Supplied passage.
======

Fish connoisseurs beware: there are imposter fish floating around New York City’s finest dining establishments.
From 2010 to 2012, Oceana, the largest international ocean conservation and advocacy organization, conducted one of the largest seafood fraud investigations in the world to date, collecting more than 1,200 seafood samples from 674 retail outlets in 21 states to determine if they were honestly labeled.
The results were shocking, as DNA testing found that one-third of the 1,215 samples analyzed nationwide were mislabeled, according to U.S. Food and Drug Administration (FDA) guidelines---- in other words, one-third of the time, the fish that you order at a restaurant or buy at a grocery store is not what the label says.
Of the most commonly collected fish types, samples sold as snapper and tuna had the highest mislabeling rates, at 87 and 59 percent, respectively. This can be unpleasant for some people, as the most common replacement for tuna is escolar, which is often referred to as the “Ex-Lax fish” and can cause quiet a—err—let’s go with discomfort, for those with a sensitive stomach and expect to follow dinner with a night on the town.
“Even a relatively educated consumer couldn’t look at a whole fish and say, ‘I’m sure that’s a red snapper and not a lane snapper,’” Kimberly Warne, the study’s chief author, told the New York Times.
This goes for top chefs too, who experts say often times have trouble deciphering between top-level fish and their cheaper substitutes.
In terms of location, the study indicates that seafood fraud hit the Big Apple hard this year, as rates of mislabeling were found to be at a high of 39. Eerily, every Manhattan sushi venue investigated sold mislabeled fish. Tied right below New York were Northern California and South Florida, at 38 percent. On the good list was Seattle, coming in at only 18 percent fraud, which compared to the rest of the numbers is no small feat. Still, one in five samples of the Salmon-crazed city proved to be mislabeled as well.
This is bad for a number of reasons. First off, there’s the “rip-off” element, as you end up paying more for less expensive fish.

======

Dataset section.

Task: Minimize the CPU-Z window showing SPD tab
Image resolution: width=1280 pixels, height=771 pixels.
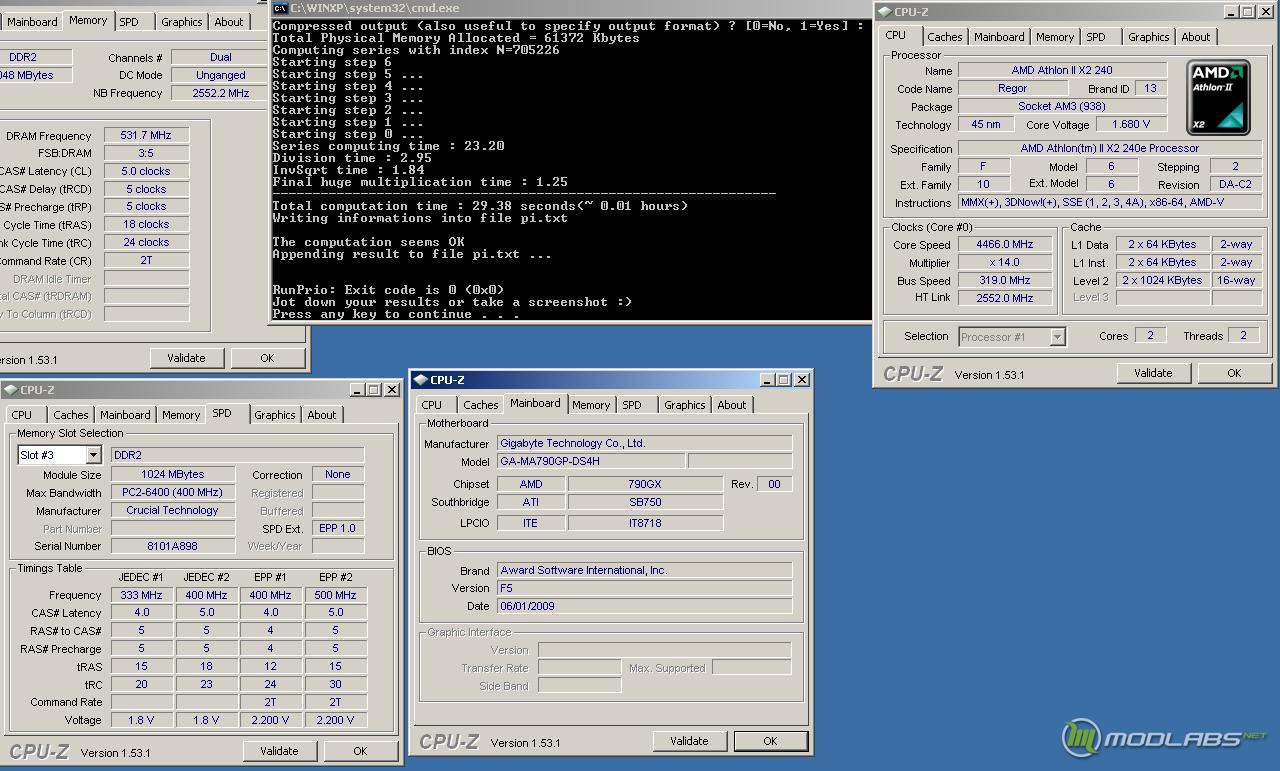Action: 357,390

======

Problems to work on.
a: List every place named in the seafood fraud article's paragraph on mislabeling by location.
b: Carry the seafood fraud article on from its last sentence, giving further reasons why mislabeling is bad.
The listing has nothing to do with the seafood fraud article.

Responses to the exercise.
a: New York (the Big Apple), Manhattan, Northern California, South Florida, Seattle

b:
Then there’s the health element. According to Oceana.org, some fish that end up on the FDA’s “DO NOT EAT” list for pregnant women due to their high mercury content are actually substituted for safer fish--- but the danger lies in that the swap goes both ways, meaning that tilefish (known for its mercury content) is being sold as red snapper, which is pregnancy-friendly. This was found to be true of Manhattan in particular, as even city’s poshest restaurants were found to be swapping fish.
Likewise, there’s the risk of allergies.
“If [a person] is not allergic to the fish they think they are getting, and that fish is substituted with one to which they are allergic, they obviously could have a serious allergic reaction,” said Dr. David Fleischer, an associate professor of pediatric allergy and immunology at National Jewish Health in Denver, Colo. “Patients need to be able to trust the people they purchase fish from.”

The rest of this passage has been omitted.